Stock Control
What is Stock Control?
Stock Control is the system which monitors the items in stock. Should the store run low on items, re-ordering is required.
Note that too much stock is not good for the store; nor too little is. This is due to several facts including:-
* Too much stock costs more money. Keeping too much stock could lead to 'stock overload'
* Storing a lot of perishable items such as food is not a good idea as these items are going to perish sooner or later.
* Having too little stock means that the store is going to run out of stock before the next delivery times.
Point-of-sale (POS) is the place where items are retailed and all transactions are made. Refunds are also done there. A POS consists of a screen, a barocde reader & a number pad (should the barcode reader goes out of order. A normal POS is called as the manual system as it doesn't keep track of stock constantly. It is not connected to a database over a netowork and hence re-ordering and update take place manually.

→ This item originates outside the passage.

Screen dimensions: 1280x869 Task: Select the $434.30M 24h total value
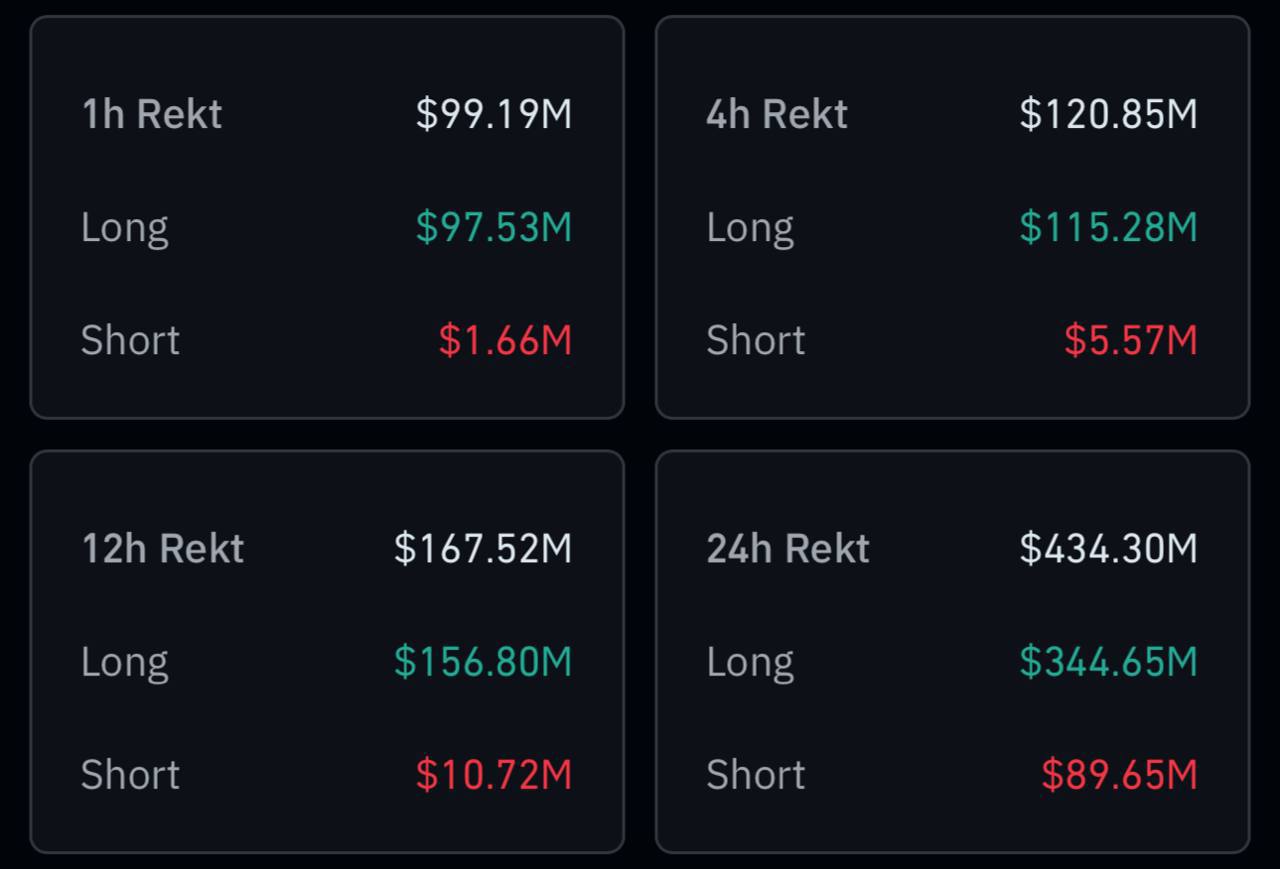coord(1108,548)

An Electronic Point-of-sale on the other hand is known as the automatic system. It pretty much consists of the same components as the normal POS. The only difference is that the EPOS is connected with a database. This means that most of the things are done automatically.
The whole process of the EPOS has some benefits to both the super markets & the customers. They involve:-
- Goods are re-ordered automatically when stock falls under the the re-order level.
- Stock is updated after each transaction leading to a more accurate idea of stock levels.
- Questions over the bill can be resolved in a blink of an eye as a result of the itemized bill
- The use o f barcodes ensure greater accuracy and reduce errors.
In old times, retailing stores used to go counting the items in stock and ordering a large amount of items from the wholesalers. This done annually. The problems arises from the financial point of view as the company or supermarkets have to pay a substantial amount of money for the warehouse facilities and employees. Hopefully, the 'just-in-time' solves this issue as it ensures items to be delivered right where and when the company needs them.